Machine learning (ML) is increasingly being used to analyze videos of spermatozoa under a microscope for developing computer-aided sperm analysis (CASA) systems1,2. In the last few years, several studies have investigated the use of deep neural networks (DNNs) to automatically determine specific attributes of a semen sample, like predicting the proportion of progressive, non-progressive, and immotile spermatozoa3,4,5,6,7. However, a major challenge with using ML for semen analysis is the general lack of data for training and validation. Only a few open labeled datasets exist (Table 1), with most focus on still-frames of fixed and stained spermatozoa or very short sequences of sperm to analyze the morphology of the spermatozoa.
In this paper, we present a multi-modal dataset containing videos of spermatozoa with the corresponding manually annotated bounding boxes (localization) and additional clinical information about the sperm providers from the original study8. This dataset is an extension of our previously published dataset VISEM8, which included videos of spermatozoa labeled with quality metrics following the World Health Organization (WHO) recommendations9.
There have been several datasets released related to spermatozoa, for example, Ghasemian et al.10 have published an open sperm dataset called HSMA-DS: Human Sperm Morphology Analysis DataSet with normal and abnormal sperms. Experts annotated different features, namely vacuole, tail, midpiece, and head abnormality. The availability of abnormalities of these features were marked using binary notations such as 1 or 0, 1 is for abnormal, and 0 for normal. In total, there are 1,457 sperm for morphology analysis. These sperm images were captured with ×400 and ×600 magnification. The Modified Human Sperm Morphology Analysis Dataset (MHSMA)11 consists of 1,540 cropped images from the HSMA-DS dataset10. This dataset was collected for analyzing different parts of sperm (morphology). The maximum image size in the dataset is 128 × 128 pixels.

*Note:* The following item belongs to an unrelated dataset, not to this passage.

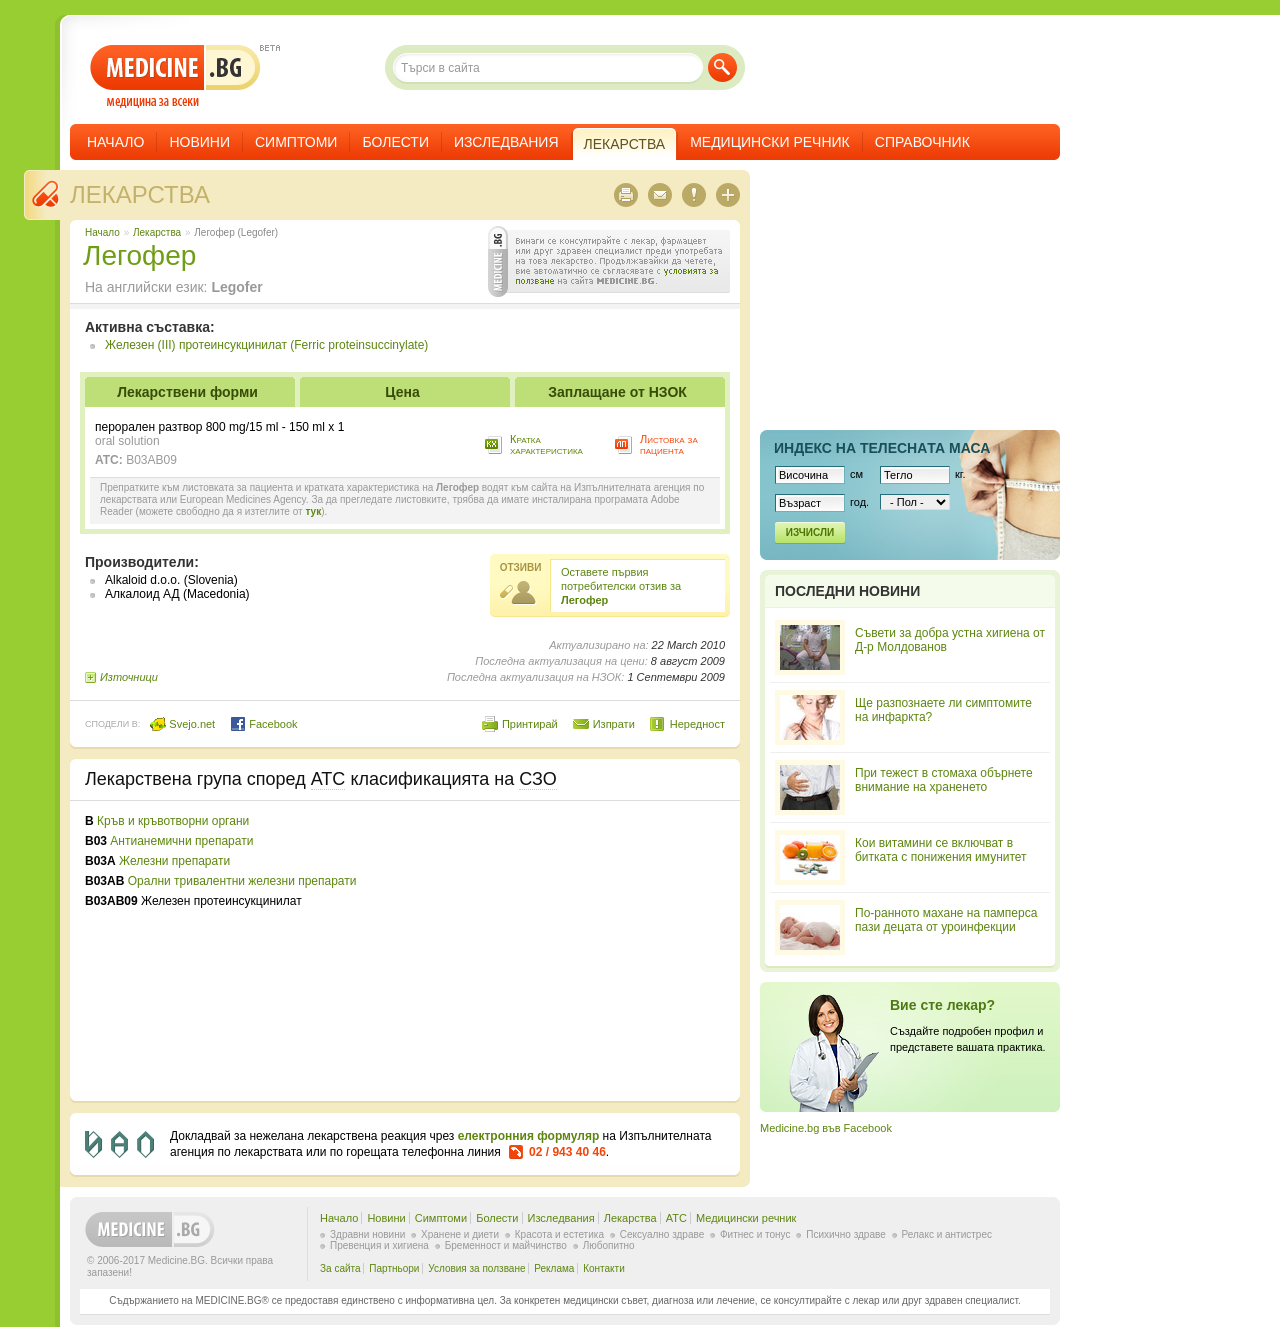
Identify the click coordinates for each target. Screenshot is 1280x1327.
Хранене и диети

The HuSHEM12 and SCIAN-MorphoSpermGS13 datasets consist of images of sperm heads captured from fixed and stained semen smears. The main purpose of these datasets is sperm morphology classification into five categories, namely normal, tapered, pyriform, small, and amorphous. SMIDS14 is another dataset consisting of 3000 images cropped from 200 stained ocular images from 17 subjects between 19–39 years. From 3000 images, 2027 patches were manually annotated as normal and abnormal. Another 973 samples were classified as non-sperm using spatial-based automated features. McCallum et al.15 have published another similar dataset with bright-field sperm of six healthy participants within 1064 cropped images. The main purpose of this dataset is to find correlations between sperm images obtained by bright field microscopy and sperm DNA quality. However, these datasets do not provide spermatozoa’s motility and kinetics features.
Chen et al.16 introduced a sperm dataset called SVIA (Sperm Videos and Images Analysis dataset), which contains 101 short 1 to 3 seconds video clips and corresponding manually annotated objects. The dataset is divided into three subsets, namely subset-A, B, and C. Subset-A contains 101 video clips (30 FPS) containing 125,000 object locations and corresponding categories. Subset-B contains 10 videos with 451 ground truth segmentation masks and subset-C consists of cropped sperms for classification into 2 categories (impurity images and sperm images). The provided video clips are very short compared to VISEM-Tracking. Our dataset17 contains 7× more annotated video frames. In addition, VISEM-Tracking contains 2.3× more annotated objects compared to SVIA.
VISEM-Tracking offers annotated bounding boxes and sperm tracking information, making it more valuable for training supervised ML models than the original VISEM dataset8, which lacks these annotations. This additional data enables a variety of research possibilities in both biology (e.g., comparing with CASA tracking) and computer science (e.g., object tracking, integrating clinical and tracking data). Unlike other datasets, VISEM-Tracking’s motility features facilitate sperm identification within video sequences, resulting in a richer and more detailed dataset that supports novel research directions. Potential applications include sperm tracking, classifying spermatozoa based on motility, and analyzing movement patterns. To the best of our knowledge, this is the first open dataset of its kind.